John O'B. Clarke, Jr., Highsaw, Mahoney & Clarke, P.C., Washington, DC, for plaintiffs-appellants.

Wayne M. Bolio, Southern Pacific Transp. Co., San Francisco, CA, for defendants-appellees.

Appeal from the United States District Court for the Northern District of California.

Before: GOODWIN, HUG, and FLETCHER, Circuit Judges.

HUG, Circuit Judge:

Defendants-appellees, the Southern Pacific Transportation Company and a number of other railway carriers ("the Railroads") whose merger was approved by the Interstate Commerce Commission ("ICC"), sought to arbitrate the implementation of a plan coordinating their maintenance operations under the labor dispute resolution procedures imposed by the ICC in connection with that merger. Plaintiffs-appellants, the Railway Labor Executives' Association and other rail labor unions representing employees of these railroads ("the Unions"), commenced this lawsuit in federal district court seeking a declaration that they were not required to arbitrate under those procedures. The district court dismissed the action for lack of subject matter jurisdiction. We affirm.

I.

FACTUAL AND PROCEDURAL BACKGROUND

In August 1988, the ICC approved a proposal under which Rio Grande Industries ("RGI"), owner of the Denver Rio Grande Western Railroad Company, obtained control of the Southern Pacific Transportation Company and its subsidiary railroad companies. See Rio Grande Industries, Inc., SPTC Holding Inc., and The Denver and Rio Grande Western Railroad Company--Control--Southern Pacific Transp. Co., Finance Docket No. 32000, 4 I.C.C.2d 834 (1988) ("Rio Grande Control" ). When the ICC approves a railroad merger,1 the ICC is required by 49 U.S.C. § 11347 to impose conditions for the protection of existing and future employees from the adverse effects of that merger. In this case, the ICC complied with section 11347 by imposing a standard set of conditions which it first enunciated in New York Dock Railway--Control--Brooklyn Eastern Dist. Terminal, 360 I.C.C. 60, 84-90 aff'd sub nom. New York Dock Ry. v. United States, 609 F.2d 83 (2d Cir.1979). See Rio Grande Control, 4 I.C.C.2d at 952-54. Under Article I, Section 4 of the so-called "New York Dock conditions," a merged or consolidated railroad which plans an operational change that may cause the dismissal or displacement of any employee must provide the employee and his union 90 days written notice. New York Dock, 360 I.C.C. at 85. If the carrier and the union cannot agree on the terms and conditions of an agreement which implements this change, either party may submit the dispute to arbitration for an expedited "final, binding and conclusive determination." Id.
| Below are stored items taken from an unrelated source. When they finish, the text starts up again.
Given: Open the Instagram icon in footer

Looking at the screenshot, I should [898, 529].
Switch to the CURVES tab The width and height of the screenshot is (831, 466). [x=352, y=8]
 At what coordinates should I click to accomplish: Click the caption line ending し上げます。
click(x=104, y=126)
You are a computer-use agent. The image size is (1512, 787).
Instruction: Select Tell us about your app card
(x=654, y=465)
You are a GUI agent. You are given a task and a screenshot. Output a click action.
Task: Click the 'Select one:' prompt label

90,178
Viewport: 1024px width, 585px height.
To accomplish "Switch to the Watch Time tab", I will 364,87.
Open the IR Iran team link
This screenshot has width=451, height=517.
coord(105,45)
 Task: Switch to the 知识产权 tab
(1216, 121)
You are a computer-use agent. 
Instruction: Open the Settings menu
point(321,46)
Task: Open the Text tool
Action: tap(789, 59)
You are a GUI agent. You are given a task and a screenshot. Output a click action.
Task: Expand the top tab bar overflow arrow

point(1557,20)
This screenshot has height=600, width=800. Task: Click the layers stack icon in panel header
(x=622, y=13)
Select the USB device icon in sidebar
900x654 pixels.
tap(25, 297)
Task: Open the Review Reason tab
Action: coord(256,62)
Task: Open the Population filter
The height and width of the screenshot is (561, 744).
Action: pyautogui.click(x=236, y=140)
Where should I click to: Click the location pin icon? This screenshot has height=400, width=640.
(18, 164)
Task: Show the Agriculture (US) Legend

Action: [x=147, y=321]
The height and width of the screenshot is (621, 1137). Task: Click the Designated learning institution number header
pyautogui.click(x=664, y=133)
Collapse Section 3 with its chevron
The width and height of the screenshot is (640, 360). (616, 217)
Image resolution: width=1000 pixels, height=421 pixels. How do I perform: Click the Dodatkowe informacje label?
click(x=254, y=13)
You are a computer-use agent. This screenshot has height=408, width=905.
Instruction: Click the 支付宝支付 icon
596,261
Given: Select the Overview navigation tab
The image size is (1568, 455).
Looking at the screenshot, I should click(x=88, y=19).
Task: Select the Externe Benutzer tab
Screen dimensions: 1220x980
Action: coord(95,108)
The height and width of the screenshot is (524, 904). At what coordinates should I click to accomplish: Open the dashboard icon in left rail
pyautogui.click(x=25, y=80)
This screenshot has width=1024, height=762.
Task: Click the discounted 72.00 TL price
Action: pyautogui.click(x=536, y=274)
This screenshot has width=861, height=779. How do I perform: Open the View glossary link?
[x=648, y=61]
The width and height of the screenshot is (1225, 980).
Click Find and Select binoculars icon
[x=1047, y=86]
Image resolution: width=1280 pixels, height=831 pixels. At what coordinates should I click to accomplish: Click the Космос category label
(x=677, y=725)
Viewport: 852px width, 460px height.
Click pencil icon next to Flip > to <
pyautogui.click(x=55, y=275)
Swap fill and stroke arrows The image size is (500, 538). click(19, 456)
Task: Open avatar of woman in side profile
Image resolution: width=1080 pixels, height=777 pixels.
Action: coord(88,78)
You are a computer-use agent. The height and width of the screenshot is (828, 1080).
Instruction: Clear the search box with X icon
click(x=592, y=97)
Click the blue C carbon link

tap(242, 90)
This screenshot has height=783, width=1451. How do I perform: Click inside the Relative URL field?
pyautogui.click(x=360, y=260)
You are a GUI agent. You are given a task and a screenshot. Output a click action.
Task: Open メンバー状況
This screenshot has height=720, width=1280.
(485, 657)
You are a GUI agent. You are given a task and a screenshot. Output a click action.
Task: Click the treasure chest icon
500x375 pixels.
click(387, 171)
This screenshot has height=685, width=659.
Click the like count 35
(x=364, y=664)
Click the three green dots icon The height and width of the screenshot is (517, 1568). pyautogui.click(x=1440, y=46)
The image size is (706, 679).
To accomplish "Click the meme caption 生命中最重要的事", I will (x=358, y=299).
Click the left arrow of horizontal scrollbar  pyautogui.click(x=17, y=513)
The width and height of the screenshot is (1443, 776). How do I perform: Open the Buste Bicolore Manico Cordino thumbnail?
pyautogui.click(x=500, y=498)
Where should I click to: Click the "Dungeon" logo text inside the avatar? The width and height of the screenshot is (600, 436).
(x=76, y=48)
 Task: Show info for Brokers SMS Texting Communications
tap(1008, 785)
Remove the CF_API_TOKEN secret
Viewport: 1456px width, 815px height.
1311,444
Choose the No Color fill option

Proceeding under those provisions, the Railroads formally notified the Unions in June 1990 that they intended within 90 days "to coordinate light and running repair, the heavy maintenance of, and the scheduled testing and inspection of all [RGI system] locomotives among all SP-SSW-DRGW shop facilities where and as needed." Under existing practice, locomotives belonging to RGI subsidiary railroads were maintained only by the employees of the particular subsidiary to which the locomotive belonged. Under this arrangement, RGI subsidiaries have had to transport locomotives requiring maintenance or repair to one of their own facilities, even if the facility of another RGI subsidiary was closer. By coordinating its maintenance operations, RGI hopes to eliminate this practice and reduce the overall maintenance costs of its subsidiaries.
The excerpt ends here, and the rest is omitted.